(Records from a data source)

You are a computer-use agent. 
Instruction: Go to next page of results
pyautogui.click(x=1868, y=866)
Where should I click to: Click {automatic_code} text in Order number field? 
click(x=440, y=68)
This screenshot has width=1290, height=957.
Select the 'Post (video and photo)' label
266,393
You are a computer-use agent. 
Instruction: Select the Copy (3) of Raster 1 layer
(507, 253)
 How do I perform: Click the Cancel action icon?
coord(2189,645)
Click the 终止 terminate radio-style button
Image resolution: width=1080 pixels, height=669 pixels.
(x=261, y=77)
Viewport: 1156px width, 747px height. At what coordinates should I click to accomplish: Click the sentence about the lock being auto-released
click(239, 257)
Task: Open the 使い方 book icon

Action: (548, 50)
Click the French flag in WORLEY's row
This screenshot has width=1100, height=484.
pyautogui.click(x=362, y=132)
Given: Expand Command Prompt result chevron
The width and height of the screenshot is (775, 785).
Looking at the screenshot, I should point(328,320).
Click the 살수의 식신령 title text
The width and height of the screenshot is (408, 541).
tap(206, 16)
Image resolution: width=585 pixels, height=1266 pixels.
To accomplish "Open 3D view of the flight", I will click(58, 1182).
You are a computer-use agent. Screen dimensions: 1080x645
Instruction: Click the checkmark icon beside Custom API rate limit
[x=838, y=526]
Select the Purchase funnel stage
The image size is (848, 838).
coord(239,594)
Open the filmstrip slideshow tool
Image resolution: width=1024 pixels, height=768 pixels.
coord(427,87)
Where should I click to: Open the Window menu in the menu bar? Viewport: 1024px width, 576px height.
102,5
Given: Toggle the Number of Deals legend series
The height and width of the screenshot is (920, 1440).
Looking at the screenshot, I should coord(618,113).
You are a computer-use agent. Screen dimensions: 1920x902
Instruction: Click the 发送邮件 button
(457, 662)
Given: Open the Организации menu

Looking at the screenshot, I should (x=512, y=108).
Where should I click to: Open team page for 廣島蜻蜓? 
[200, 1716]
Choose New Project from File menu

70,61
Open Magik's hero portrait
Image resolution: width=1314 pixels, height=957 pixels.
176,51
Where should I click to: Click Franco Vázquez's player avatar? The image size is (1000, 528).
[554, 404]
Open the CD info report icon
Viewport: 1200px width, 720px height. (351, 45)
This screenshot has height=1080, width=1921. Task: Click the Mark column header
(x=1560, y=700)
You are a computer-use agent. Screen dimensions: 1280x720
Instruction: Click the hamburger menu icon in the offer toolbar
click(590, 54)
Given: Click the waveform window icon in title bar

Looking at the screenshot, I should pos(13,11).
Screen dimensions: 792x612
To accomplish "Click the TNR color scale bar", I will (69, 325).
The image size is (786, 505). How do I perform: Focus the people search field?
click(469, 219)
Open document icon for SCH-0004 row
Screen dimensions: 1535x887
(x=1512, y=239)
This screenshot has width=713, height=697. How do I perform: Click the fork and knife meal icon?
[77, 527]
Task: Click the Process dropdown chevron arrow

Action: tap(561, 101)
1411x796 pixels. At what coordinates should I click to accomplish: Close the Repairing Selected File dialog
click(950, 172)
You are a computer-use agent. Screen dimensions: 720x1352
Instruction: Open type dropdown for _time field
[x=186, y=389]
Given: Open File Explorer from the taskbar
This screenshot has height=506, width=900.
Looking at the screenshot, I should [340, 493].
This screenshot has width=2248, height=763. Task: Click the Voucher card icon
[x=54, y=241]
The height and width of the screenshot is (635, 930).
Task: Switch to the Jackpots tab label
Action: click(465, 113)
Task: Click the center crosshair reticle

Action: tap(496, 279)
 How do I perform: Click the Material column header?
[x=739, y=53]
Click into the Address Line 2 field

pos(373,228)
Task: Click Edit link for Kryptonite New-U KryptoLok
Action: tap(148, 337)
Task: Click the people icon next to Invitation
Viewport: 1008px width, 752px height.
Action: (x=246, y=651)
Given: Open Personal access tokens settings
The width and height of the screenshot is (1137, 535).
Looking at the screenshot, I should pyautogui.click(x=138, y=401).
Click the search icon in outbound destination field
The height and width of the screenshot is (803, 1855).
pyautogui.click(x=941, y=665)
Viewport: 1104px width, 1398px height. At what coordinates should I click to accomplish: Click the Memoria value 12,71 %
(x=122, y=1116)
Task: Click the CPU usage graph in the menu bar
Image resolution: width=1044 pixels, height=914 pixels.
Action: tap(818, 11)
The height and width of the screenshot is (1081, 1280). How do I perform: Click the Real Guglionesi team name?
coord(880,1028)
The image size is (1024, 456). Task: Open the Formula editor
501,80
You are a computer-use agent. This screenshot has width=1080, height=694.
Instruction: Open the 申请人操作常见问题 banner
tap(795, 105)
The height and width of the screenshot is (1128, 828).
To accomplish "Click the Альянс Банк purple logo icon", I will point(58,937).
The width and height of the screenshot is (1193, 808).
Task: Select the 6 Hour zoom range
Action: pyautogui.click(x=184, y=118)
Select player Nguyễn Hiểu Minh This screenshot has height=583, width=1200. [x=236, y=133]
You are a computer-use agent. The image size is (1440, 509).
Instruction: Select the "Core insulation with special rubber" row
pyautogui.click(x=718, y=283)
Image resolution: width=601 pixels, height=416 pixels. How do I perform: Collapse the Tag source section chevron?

**Requirement:**
Retype only the stretch of lines above starting at the one with "Choose New Project from File menu" and stopping at the one with "Given: Open File Explorer from the taskbar", exactly as written, with both kept.

**Task response:**
Choose New Project from File menu

70,61
Open Magik's hero portrait
Image resolution: width=1314 pixels, height=957 pixels.
176,51
Where should I click to: Click Franco Vázquez's player avatar? The image size is (1000, 528).
[554, 404]
Open the CD info report icon
Viewport: 1200px width, 720px height. (351, 45)
This screenshot has height=1080, width=1921. Task: Click the Mark column header
(x=1560, y=700)
You are a computer-use agent. Screen dimensions: 1280x720
Instruction: Click the hamburger menu icon in the offer toolbar
click(590, 54)
Given: Click the waveform window icon in title bar

Looking at the screenshot, I should pos(13,11).
Screen dimensions: 792x612
To accomplish "Click the TNR color scale bar", I will (69, 325).
The image size is (786, 505). How do I perform: Focus the people search field?
click(469, 219)
Open document icon for SCH-0004 row
Screen dimensions: 1535x887
(x=1512, y=239)
This screenshot has width=713, height=697. How do I perform: Click the fork and knife meal icon?
[77, 527]
Task: Click the Process dropdown chevron arrow

Action: tap(561, 101)
1411x796 pixels. At what coordinates should I click to accomplish: Close the Repairing Selected File dialog
click(950, 172)
You are a computer-use agent. Screen dimensions: 720x1352
Instruction: Open type dropdown for _time field
[x=186, y=389]
Given: Open File Explorer from the taskbar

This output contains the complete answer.